How Conservative Judaism Lost Everyone Else

Michah Gottlieb, a professor at NYU, has an article on the Forward’s website titled, “How Conservative Judaism Lost Me.” In it, he discusses how his commitment to what he thought were the Conservative movement’s principles–devotion to halakhah with a more modern and secular-scholarly approach to issues–led him to leave the Conservative fold.

He argues that it was exactly people like him that the Conservative movement should have been courting as new leaders, but it failed to do so, and thus lost people to modern Orthodoxy.

I suppose there is something to this in the sense of leadership and purpose. But I’m not persuaded that this problem is really what caused the diminution of the Conservative movement from its prior place as the largest of the modern American movements.

I understand Gottlieb’s frustration (and it’s nice to see a fellow IU Bloomington alum do good), but JTS (the flagship seminary for the Conservative movement) had long been described as a group of Orthodox faculty teaching Conservative rabbis who would be spiritual leaders for Reform congregants. People like Gottlieb–and, at one point, me–haven’t really been the Conservative movement’s major problem over the last twenty years.

I understand how this could seem to be the case to Gottlieb. He mentions coming of age at a time when the ordination of women was the big controversy roiling the Conservative movement, and it’s easy to see a kind of “post hoc ergo propter hoc” thing happening: Conservative Judaism compromised halakhically on this issue, lost members and scholars to either the Union for Traditional Judaism (which was initially kind of Conservative Judaism without womens’ ordination) or the OU, and decline followed.

I don’t think the numbers necessarily bear that out, however. When you look at the Pew survey results, you would have expected Modern Orthodox Judaism to have grown proportionally, and it hasn’t.

I think, instead, what likely happened is that some people fell away from Reform affiliation and refugees from an adrift Conservative movement backfilled the ranks.
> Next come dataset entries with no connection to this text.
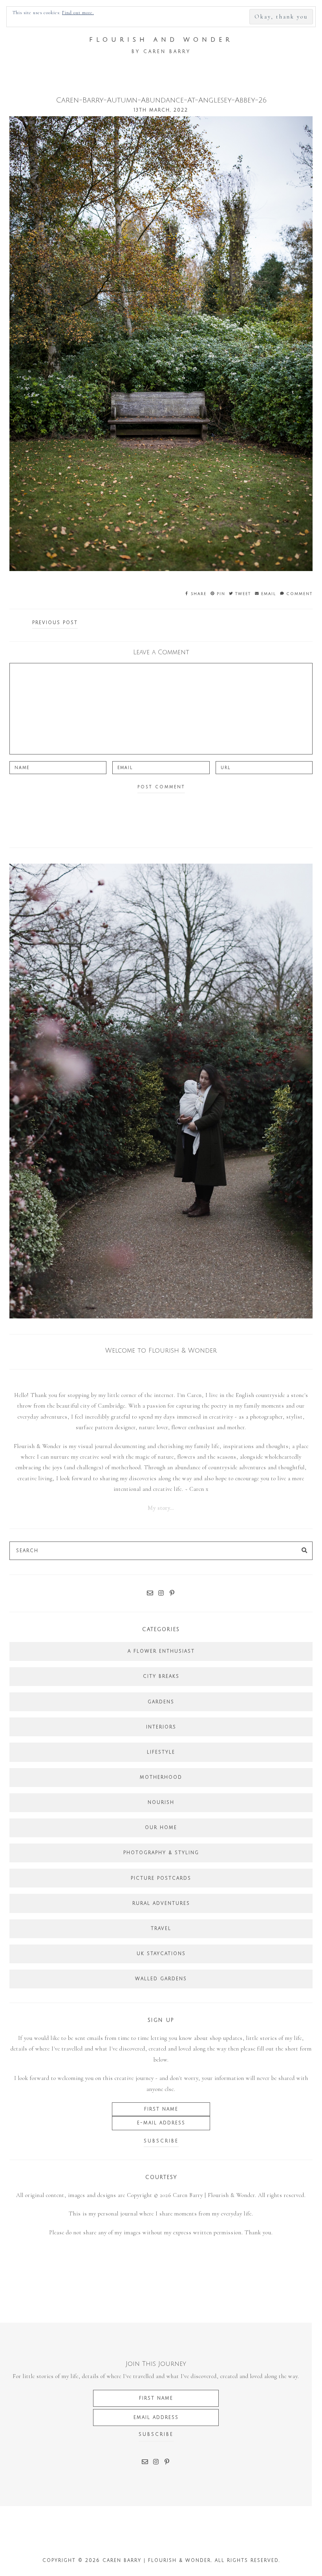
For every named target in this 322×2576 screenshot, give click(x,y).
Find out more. (78, 12)
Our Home (161, 1827)
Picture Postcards (161, 1878)
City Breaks (161, 1676)
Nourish (161, 1802)
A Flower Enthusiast (161, 1651)
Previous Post (55, 622)
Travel (161, 1928)
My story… (161, 1508)
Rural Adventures (161, 1903)
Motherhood (161, 1777)
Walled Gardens (161, 1978)
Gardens (161, 1702)
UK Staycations (161, 1953)
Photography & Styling (161, 1852)
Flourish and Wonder (161, 40)
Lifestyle (161, 1752)
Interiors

Other Conservative Jews likely left affiliation altogether, and some–but a more limited number–likely took Gottlieb’s path. (His contention that his path is the more common one is not based on broad evidence, but rather is anecdotal and particular to what is possible in areas like New York. There’s nothing like what Gottlieb has here in Indianapolis, where the Orthodox synagogues have pushed farther to the right and alienated the folks who had come over from the Conservative movement in the past.)

I think Gottlieb’s article is important because, while I disagree with his conclusions about how the Conservative movement should have gone about retaining its place, I do agree with his observation about the movement itself–that it is ideologically adrift. Unfortunately, so is much of American Judaism.

That said, I don’t think that the Conservative movement’s new emphasis–expressed by one rabbi as Kadsheinu B’mitzvotekha (sanctify us with your commandments)–is going to appeal to anyone outside its present ranks and perhaps some on the conservative edges of Reform and the liberal edges of the Orthodox world. What It may do, however, is staunch the flow and preserve some kind of “middle,” which Gottlieb argues is important for the continued vitality of American Jewish life.

And even the new approach advanced by the United Synagogue is a bit schizoid. Kadsheinu b’mitzvotekha–but also be more welcoming to the non-Jewish family of Jewish members.

I suspect the bigger problem for the Conservative movement is that the membership of the Reform movement is starting to look more like most Conservative Jews, while retaining enough of a liberal edge to keep some–but not all–of its present membership profile. Meanwhile, Conservative rabbis talk enough like Orthodox rabbis to alienate liberal members while more conservative members will dislike the influx of LGB(T?) clergy and more favorable treatment of non-Jewish spouses.

All of this bodes ill for the continued vitality of JTS and the American Jewish University, which grew in response to the movement’s growth but will now inevitably shrink. This is particularly sad, I think, for JTS, which has in the past produced some very important scholarship and very important scholars. (Not that–as Gottlieb observes–this justifies its continued approach. And I find that realization especially disappointing because I’ve personally benefited from studying with some of its alumni.)

And all of this is wrapped up in the general lack of mission and direction. For example, the JTA article on the United Synagogue 100th anniversary convention shows that there is still navel-gazing on whether independent and alternative minyanim are harmful to synagogues–focused on the institution, not the needs of Jews themselves.

The question all movements should be asking–at the movement level, and within individual congregations–is, “What are we about?” After that, we can figure out where we are and where we should go. Unfortunately, the Conservative movement’s eternal compromise position likely puts it in the worst place of the large modern movements; it’s got a big hole to dig out of.